Friday 29 June 2012

Seasonal spectacle

THIS year has been a great year for wild flowers - maybe something to do with the rain.  Around us every hedgerow and roadside seems to overflow with colour and diversity.  As the season progresses different species come and go.  The early cow parsley and red campion gives way to ox eye daisies, mallow, hogweed and hemlock, with poppies lining the occasion field edge like a scarlet smudge.

If you get out of your car and go to the places where modern agriculture has not made its mark, then there are some special groups of flowers that have the power to wow even the most steadfast townie.

Rockrose in the Cotswolds
Kidney vetch in the Cotswolds
Just a beautiful stone gate post!
Rare patch of old grassland on the Ridgeway
First pyramidal orchid flower of the year
Ox-eye daisy on the Ridgeway
Great burnet at North Meadow NNR, Cricklade, Wiltshire
Water dropwort sp.
  




A wonderful spectacle.

Sunday 17 June 2012

Tyntesfield Dragonflies

TODAY we paid a visit to the wonderful Tyntesfield National Trust house and grounds in Somerset.  This a Victorian estate built by a man who made his money from bird guano and unfortunately the human exploitation that went with it.
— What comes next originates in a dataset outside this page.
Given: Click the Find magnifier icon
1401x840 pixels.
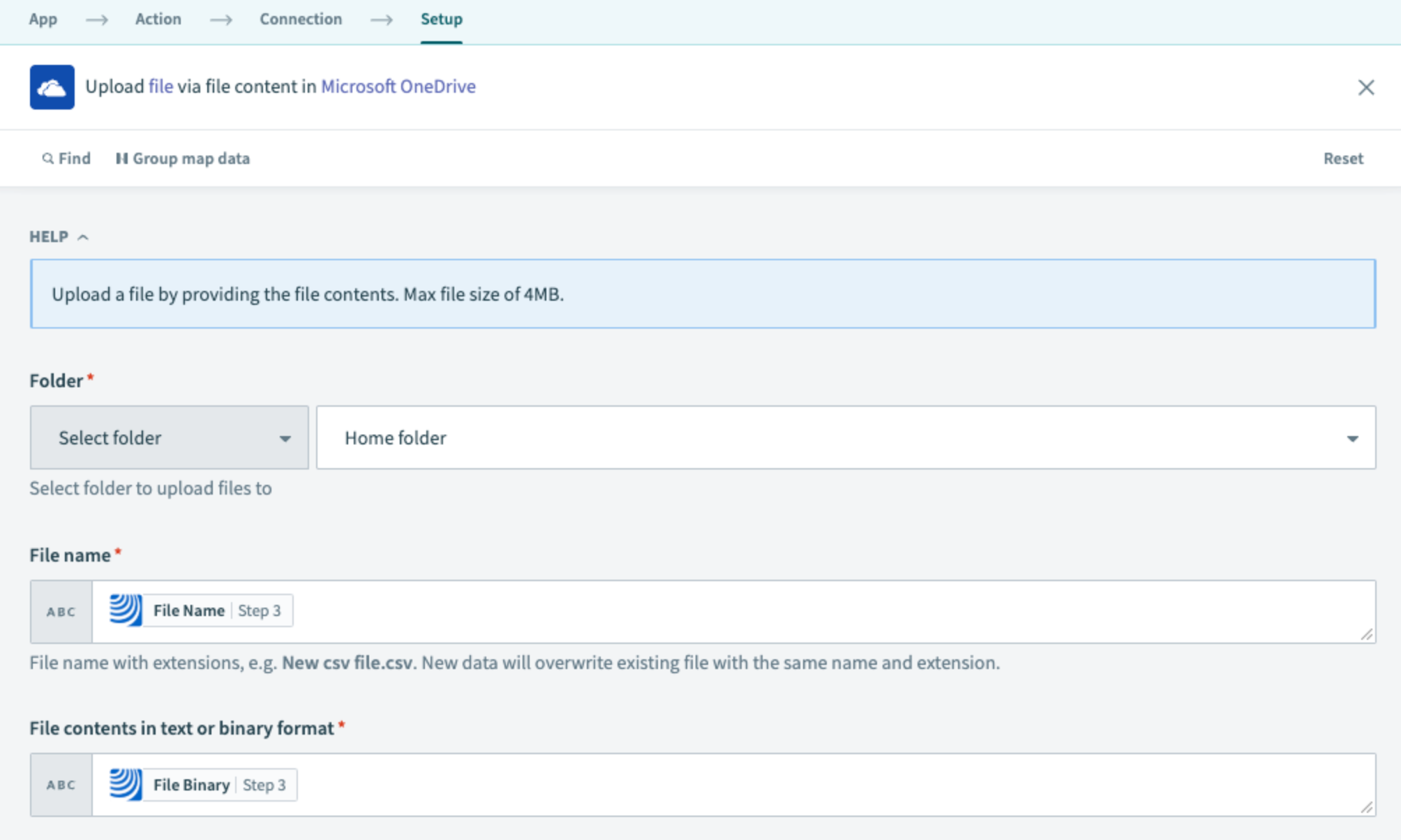Looking at the screenshot, I should [x=47, y=159].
In the centre of the beautiful walled kitchen garden there is a circular pond.  This pond plays host to a very strong population of Emperor dragonflies and numerous damselflies.  The small number of iris stems in the centre of the pond were littered with empty nymph cases still grasping tightly, and many cases were also floating in the water.  The best bit though was a female dragonfly which was very obligingly laying eggs before a fascinated crowd of onlookers.